▸ TEXTE CITÉ
+-------+

Opinion
Tunisie : «vision
de la population» à l'honneur
Badis
Guettaf
Samedi 4 février
2012
La visite
en Tunisie de Christine Lagarde, la
présidente du Fonds monétaire
international, a dû refroidir pas mal
les espoirs qu’avait ramenés de sa
réception par le G8 l’ex-Premier
ministre provisoire. C’était il y a huit
mois à Deauville en France. On sait que
le FMI, il ne faut pas en attendre
grand-chose et on en attend souvent le
pire, mais cette fois-ci c’est du
nouveau que l’on a entendu de sa part.
«On n’est pas de grands manitous venus
de Washington pour dicter des règles aux
pays», il faut l’entendre pour le
croire. C’est pourtant bien ce qui a été
dit. Et, pour ceux qui n’auraient pas
compris le sens du message, Mme Lagarde
ajoute : «La Tunisie doit inventer son
propre modèle économique». On peut
imaginer la tête de ses interlocuteurs,
qui s’attendaient à recevoir une maman
riche de conseils et des recettes plein
la valise. Ce qui aurait voulu dire que
des aides consubstantielles suivraient.

+-------+

▸ BUT DE L'EXERCICE
Rédigez la suite de l'article d'opinion ci-dessus sur la visite de Christine Lagarde en Tunisie, en reprenant après sa dernière phrase.

▸ DONNÉES AFFICHÉES
+-------+

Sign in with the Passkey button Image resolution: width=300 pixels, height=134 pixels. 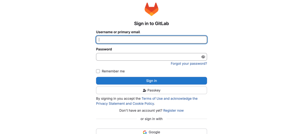pyautogui.click(x=151, y=90)
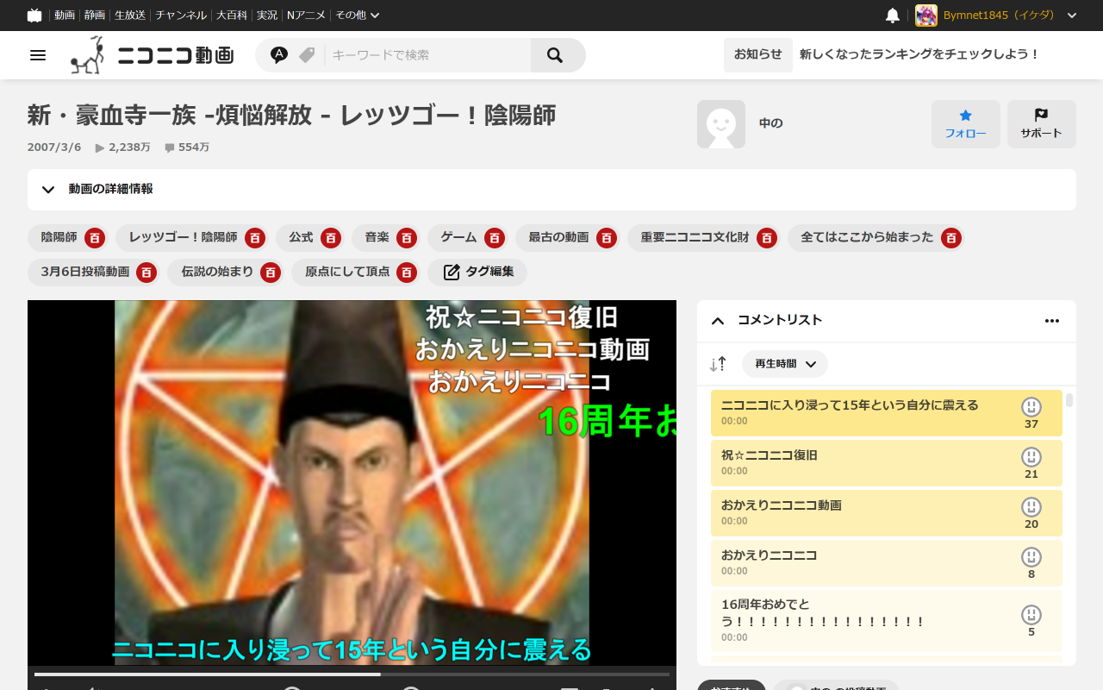Open 生放送 in the top navigation
Screen dimensions: 1103x690
(130, 16)
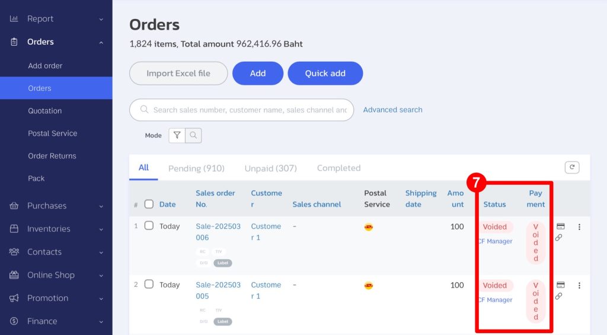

+-------+

▸ RÉPONSE
Mais là c’est la douche froide. C’est
comme si elle leur avait dit :
«Débrouillez-vous !» Derrière cette
attitude, il n’y a plus de doute, tous
les discours tenus par Obama et ses
affidés, n’étaient que des propos de
circonstance, sur fond de bombardements
en Libye. Bien peu nombreux étaient ceux
qui ont cru à la fable de ces milliards
d’euros qui devaient pleuvoir en
«récompense et en soutien à la
révolution». Le FMI vient de confirmer
le parjure. Il va même au-delà. Sans
cynisme aucun. «La Tunisie doit produire
sa propre politique en fonction de sa
propre vision stratégique et en relation
avec la vision de la population», ce qui
n’est pas du tout insensé. Le temps
n’est plus aux «plans de réajustement
structurels» quand il n’y a rien à
restructurer et que la fronde populaire
empêchera tout tour de vis
supplémentaire. La «vision de la
population», un concept tout nouveau
dans la bouche d’une institution qui n’a
pas pour principe d’en référer aux
peuples. Mais la présidente n’a pas pu
s’empêcher d’y aller de ce type de
conseils généraux, en appelant les
acteurs économiques à se concentrer «sur
le développement de l’activité
économique et la création de l’emploi»
et en rappelant qu’il faut «restaurer la
confiance pour que les investisseurs
locaux et internationaux retrouvent un
chemin continu pour leurs affaires».
Tout compte fait, on est loin du compte.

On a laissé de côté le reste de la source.